Jerry Martin of Plant City, Fla., told the station that he went to Punta Cana on May 17 to celebrate his 40th wedding anniversary with his wife. A few days later, he started feeling sick while lounging at the pool.

"Fire in the bottom of my stomach," he said. "Pain, excruciating pain. We were down at the pool when it hit, and I had to go up and just lay down and hold my stomach. It was on fire."

Martin said he spent the rest of his trip in the bathroom and went straight to the hospital following his vacation. Since returning to the U.S., he has been to the emergency room five times and lost a significant amount of weight.

"I told my wife we won’t go out of the country again," he said.

Although Martin said he is unsure of whether his experience has any links to the seven other suspicious deaths that have occurred in the past year, he did have advice for others who have thought about vacationing in the Dominican Republic.

"Don't go," he said. "Just don't go."

In the past two months alone, four deaths have taken place throughout the island.

On April 14, Robert Wallace of Turlock, Calif., died several days after having a scotch in his room at the Hard Rock Hotel & Casino resort in Punta Cana. Wallace's niece told Fox News that her uncle fell almost immediately sick after sipping his drink and "had blood in his urine and stool." The family is now waiting to receive Wallace's toxicology reports to determine his cause of death.

That same month, the brother of businesswoman and "Shark Tank" investor Barbara Corcoran died in a private home. While details surrounding his passing are scarce, Corcoran told TMZ that she learned that he died of a heart attack. An autopsy, however, has not been performed, she said.

On May 25, Miranda Schaup-Werner, a psychotherapist from Allentown, Pa., suddenly collapsed after having a drink in her room at the Bahia Principe Bouganville in La Romana. Even though Dominican authorities concluded that she died of respiratory failure and pulmonary edema, a family spokesman said that the police, along with the hotel, were trying to mislead the public about her death.

Five days after Schaup-Werner passed, Maryland couple Edward Nathaniel Holmes and Cynthia Day were found dead in their room at the nearby Bahia Principe La Romana.
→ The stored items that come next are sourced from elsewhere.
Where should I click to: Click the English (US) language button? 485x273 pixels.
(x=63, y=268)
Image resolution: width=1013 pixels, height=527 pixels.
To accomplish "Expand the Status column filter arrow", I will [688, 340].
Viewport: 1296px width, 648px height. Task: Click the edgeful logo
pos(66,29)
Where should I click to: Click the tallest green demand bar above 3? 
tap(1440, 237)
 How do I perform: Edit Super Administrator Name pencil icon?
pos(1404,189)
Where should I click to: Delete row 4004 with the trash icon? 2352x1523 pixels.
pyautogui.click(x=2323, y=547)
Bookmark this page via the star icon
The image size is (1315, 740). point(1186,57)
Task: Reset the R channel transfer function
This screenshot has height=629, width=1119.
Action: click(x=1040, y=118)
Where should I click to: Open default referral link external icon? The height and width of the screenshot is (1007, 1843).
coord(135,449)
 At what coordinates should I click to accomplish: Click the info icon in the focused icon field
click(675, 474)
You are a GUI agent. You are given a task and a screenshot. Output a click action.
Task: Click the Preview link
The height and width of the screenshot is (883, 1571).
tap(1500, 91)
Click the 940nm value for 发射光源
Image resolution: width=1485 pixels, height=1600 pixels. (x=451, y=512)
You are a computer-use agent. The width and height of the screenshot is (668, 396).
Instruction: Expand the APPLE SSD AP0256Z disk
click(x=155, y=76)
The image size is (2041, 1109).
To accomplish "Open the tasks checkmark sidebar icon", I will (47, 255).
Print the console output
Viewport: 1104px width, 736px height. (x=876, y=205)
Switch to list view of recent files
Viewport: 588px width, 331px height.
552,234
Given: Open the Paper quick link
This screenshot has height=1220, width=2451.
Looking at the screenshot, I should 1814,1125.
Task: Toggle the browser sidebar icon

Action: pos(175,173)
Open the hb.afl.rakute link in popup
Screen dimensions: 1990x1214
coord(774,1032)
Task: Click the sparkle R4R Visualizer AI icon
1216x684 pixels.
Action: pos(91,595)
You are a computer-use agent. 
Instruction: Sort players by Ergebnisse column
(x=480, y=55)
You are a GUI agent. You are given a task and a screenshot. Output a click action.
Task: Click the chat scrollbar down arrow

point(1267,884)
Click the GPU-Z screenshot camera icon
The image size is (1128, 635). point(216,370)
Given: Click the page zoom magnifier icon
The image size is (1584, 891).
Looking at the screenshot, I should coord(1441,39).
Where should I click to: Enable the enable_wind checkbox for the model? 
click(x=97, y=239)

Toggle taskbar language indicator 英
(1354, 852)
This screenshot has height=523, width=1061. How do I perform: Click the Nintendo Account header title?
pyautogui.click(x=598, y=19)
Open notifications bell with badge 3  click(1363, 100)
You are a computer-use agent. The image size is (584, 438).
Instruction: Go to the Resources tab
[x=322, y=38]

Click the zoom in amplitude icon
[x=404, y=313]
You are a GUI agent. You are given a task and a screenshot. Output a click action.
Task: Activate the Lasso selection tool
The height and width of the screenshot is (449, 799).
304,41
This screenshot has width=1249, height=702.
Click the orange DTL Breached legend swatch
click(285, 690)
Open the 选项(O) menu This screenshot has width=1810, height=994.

Authorities said they found medication for high blood pressure and determined that the two also died of respiratory failure and pulmonary edema.

Since the deaths were publicized in recent weeks, Dominican officials have sought to calm fears about the country's safety. At a press conference last Thursday, Francisco Javier Garcia, the Dominican Republic's minister of tourism, suggested that the deaths were most likely coincidental.

"Sometimes in life there can be a law of sequences," he said. "Sometimes, nothing may happen to you in a year. But in another week, three things might happen to you."

The FBI is currently working with Dominican authorities on an investigation into at least three of the deaths.